Art is my passion. If you’ll ask me what I’m working on now – I’ll answer that I work on 2-3 works at the same time. If I have no NDA on it – I post work in progress on my Facebook, screenshots or fast renders on ArtStation.
I’ve been a Sketchfab user for a year. My colleague from a studio where I was working at that time told me about it and mentioned it was a cool way of presenting your work (I’ve never done renders with complex post processing in 2d). I’m very happy that I tried to – it was comfortable, has really good community and it’s constantly evolving – I remember what it was last summer, and now it’s just wow! For this year, I received a lot of job offers through Sketchfab and through it I’m working on the project of my dream now.
Today I want to tell you how I created my “RQ dog bot” scene.
It all began with inspiration – I found the artist and author of the concept (James McDonald) half a year ago and was in love with his stuff. I had a desire to make 3d model on one of his works.
Because of specificity of 3d-viewing, I figured up that I must do for it looked nice at closeup:
- high-poly low poly(nearly 20k tries)
- high-res textures (2k on character)
The girl
I decided to begin with an organic “meat-character” because that always was easier to me, I don’t really like hard surface.
When the modeling was done, it was time to go to the low-poly and UV mapping. I recorded the process partially:
I use Topogun because it is pretty simple and this is stuff that I know and work fast on it, and I unwrap UV with Maya using bonus tools.
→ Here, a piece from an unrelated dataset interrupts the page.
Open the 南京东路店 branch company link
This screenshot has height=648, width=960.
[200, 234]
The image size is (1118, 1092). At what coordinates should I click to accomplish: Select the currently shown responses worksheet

Then I bake my maps on X-normal, paint ID map (using vertex color) and go to Quixel suite…. uuups, not this time. Something went wrong and I decided to try new Substance Painter. For first it broke my brain, but in the end I cope with it.
The Robot
Well, now we are ready to do to next step – the robot I used Maya for Hard Surface Shapes (hss) modeling, make the base-mesh and used smooth on it. But first I made markers on Zbrush for making the work with concept proportions easier.
I baked the normal maps in Maya too because I like how it bakes hss parts. To minimize artifacts on maps I always move parts to some distance.
UV mapping for characters is always hard step. You move parts and it satisfies you less and less. So a wise decision is to set a time limit for yourself for this type of work.
And then all the same steps with texture:
The floor
I decided this scene needed a floor for a more pleasant look. I made a simple sculpt in Zbrush and detailed it on Substance Painter using height maps
Posing
And we go to best part: posing ! 🙂
This year I’ve tried nearly ALL the ways to post your model: animation skeletons, vertex moving in Maya, Z sphere rigging,… I found that the least painful is posing with transpose tools in ZBrush. For more comfortable workflow apply the texture first (but don’t forget to flip it vertically haha!).
Looks done =) After some simple light edits it is ready to be published. Usually I use something like this – cold or neutral direction, warm point and cold spot-light on the back.